» **EXERCISE GOAL**
Rewrite the data with every "should I" changed to "do I", leaving everything else untouched.

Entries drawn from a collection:
<<<<

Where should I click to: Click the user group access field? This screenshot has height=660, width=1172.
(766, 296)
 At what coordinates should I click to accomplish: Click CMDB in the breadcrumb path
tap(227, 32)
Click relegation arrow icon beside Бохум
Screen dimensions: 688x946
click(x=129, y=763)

>>>>

» **WRITTEN REPLY**
Where do I click to: Click the user group access field? This screenshot has height=660, width=1172.
(766, 296)
 At what coordinates do I click to accomplish: Click CMDB in the breadcrumb path
tap(227, 32)
Click relegation arrow icon beside Бохум
Screen dimensions: 688x946
click(x=129, y=763)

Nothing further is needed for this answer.